If the amount of debt the federal government can have isn’t raised by the end of the day Monday, the United States could default on its debt for the first time in its history. A default could launch events that further weaken the frail economy and damage anyone who has invested in the market.

The accounts, into which Rutherford is discussing moving the state’s money in a worst-case scenario, don’t have a limit on how much the FDIC will insure, unlike a personal savings account where the FDIC will cover up to $250,000.

But there is a catch.

The transaction accounts are zero-interest accounts created in legislation that was meant to prevent another fiscal meltdown like that of 2007. These temporary accounts last until Dec. 31, 2012, and while Illinois’ $7 billion would be insured, it also wouldn’t be earning any money.

“My primary objective, as the state treasurer, is to safeguard the treasury to not lose money. Secondary to it is, if we could get some type of an interest, we want to try and do that, but that’s secondary to security,” Rutherford said.

Despite the volatility of the markets, Rutherford’s office decided to reinvest about $1 billion of state money and $1.55 billion of local government money into the market Monday. Those dollars were sunk into investments that, once locked in at a certain rate, don’t change.

Rutherford estimated the state will bring in about $22,000 in interest on those and other investments Monday.

In fact, the uncertainty in the U.S. Capitol has benefited Illinois’ finances recently, because the return on some short-term investments has increased the longer the debt-ceiling debate rages, said Rutherford.

George Pennacchi, a professor of finance at University of Illinois in Urbana-Champaign, said that’s likely because the longer Washington, D.C. goes without a solution, the more timid investors are.

While the state’s investments gave better returns during the past several weeks, it’s important to add context to Rutherford’s assessment, Pennacchi said.

“Interest rates were close to zero; now, they’re maybe in the range of about 30 basis points, which is about three-tenths of 1 percent,” Pennacchi said. “It’s maybe a five- or six-fold rise in the interest rate, but it’s still pretty close to zero.”

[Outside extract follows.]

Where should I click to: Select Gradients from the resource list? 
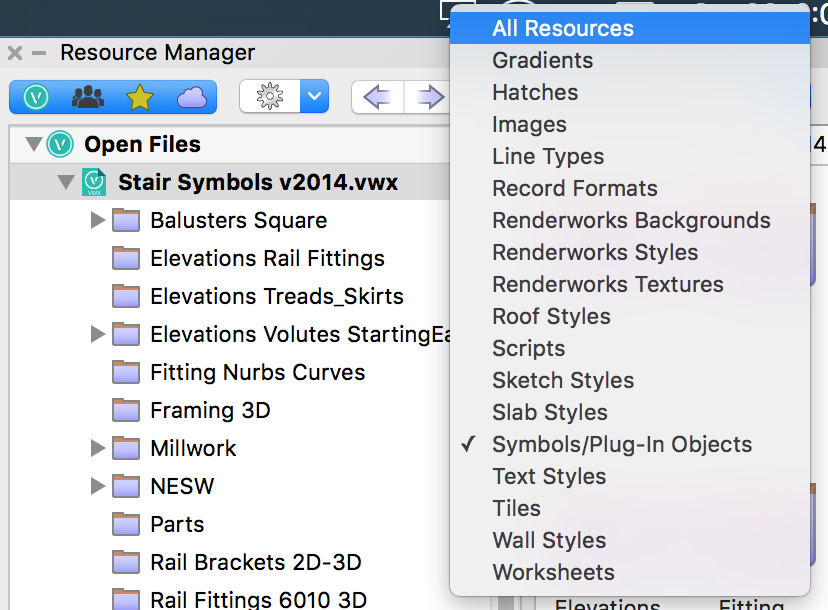(x=542, y=60)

Pennacchi added that those return rates could recede, once the federal government decides on a resolution, and that those rates fluctuate on a daily basis.

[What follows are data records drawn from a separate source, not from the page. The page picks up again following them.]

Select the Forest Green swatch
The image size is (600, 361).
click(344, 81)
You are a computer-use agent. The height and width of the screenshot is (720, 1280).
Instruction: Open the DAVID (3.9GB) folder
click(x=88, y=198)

There is a plan moving through Congress that would raise the nation’s debt ceiling while at the same instituting cuts mainly in discretionary and defense spending.

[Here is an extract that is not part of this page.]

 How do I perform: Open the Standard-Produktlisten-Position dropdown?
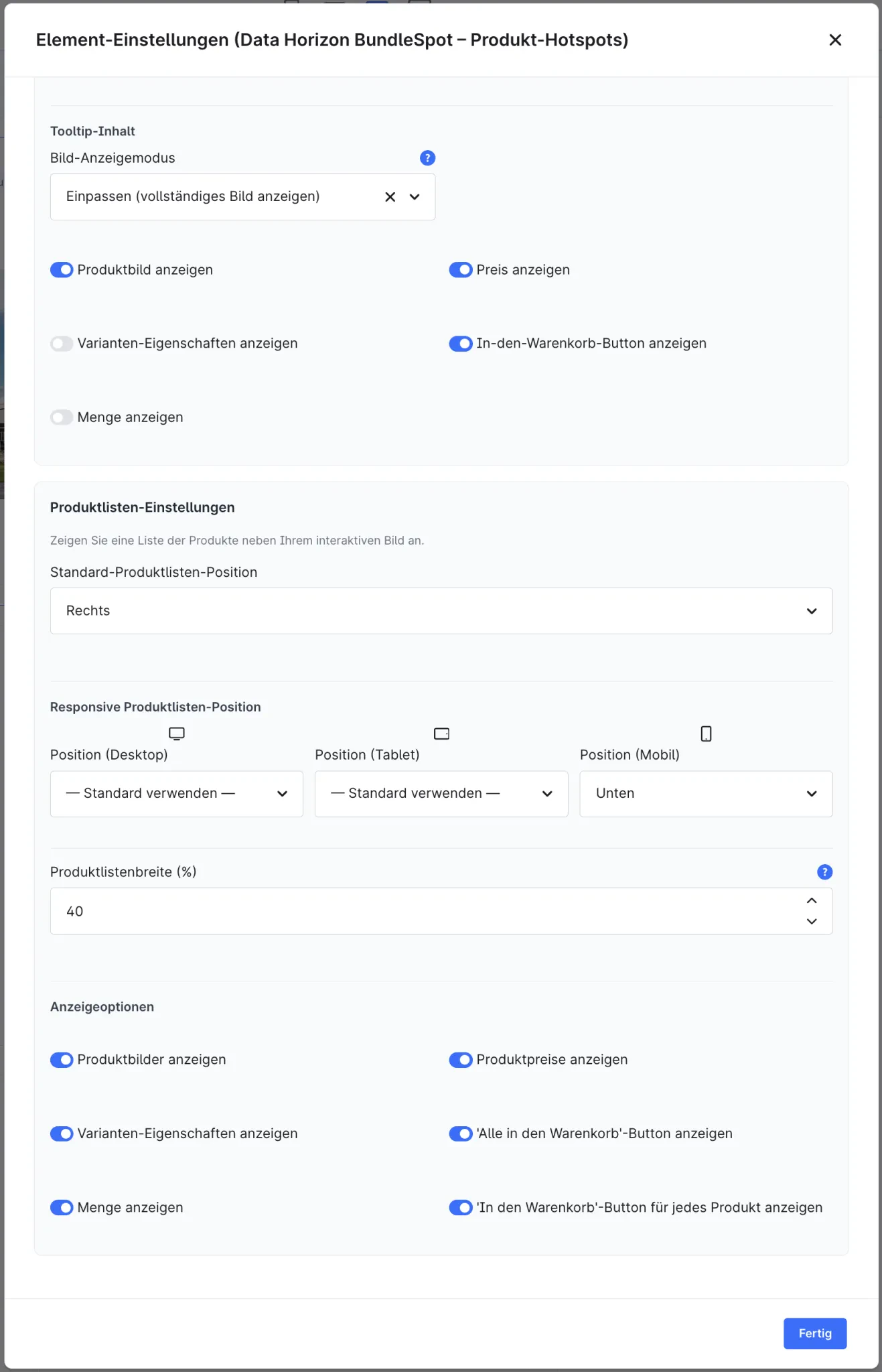[441, 611]
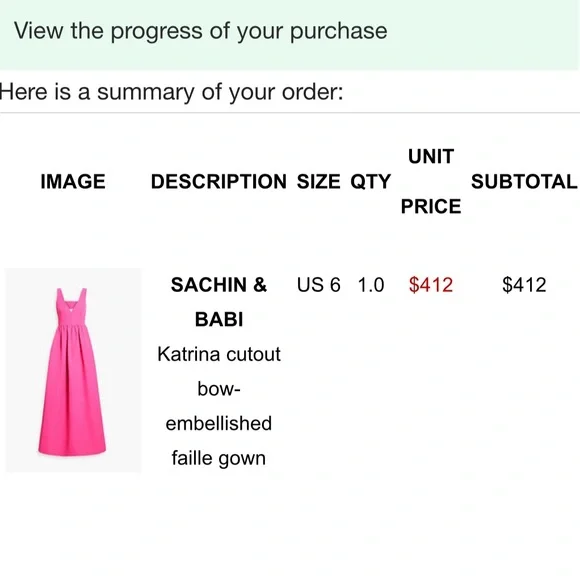This screenshot has width=580, height=580.
Task: Click the bow-embellished description line
Action: click(219, 406)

“This deal is not perfect, nor the deal many of us would have made ourselves, but in the end and after weeks of partisan differences, both sides have come together and compromised to avoid an economic catastrophe,” U.S. Sen. Dick Durbin, D-Ill., stated Monday in a news release.

“This agreement will begin the process of reducing our deficits and ensuring our long-term recovery. But over the next weeks and months, we must do all that we can to make certain that a balanced and fair process follows that protects the most vulnerable in our society,” Durbin said.

Durbin was joined by U.S. Sen. Mark Kirk, R-Ill., in support of the plan.

“The best way to achieve economic stability, reassure our allies and strengthen financial markets is by tackling our unsustainable spending trend. This deal is a balance of immediate cuts and a promise of long-term reforms, coupled with a strong backstop. I am optimistic this bipartisan plan will pass with strong support from both parties and we can prevent an American default,” Kirk stated in a news release.

President Barack Obama said he would sign the deal if it makes it through Congress.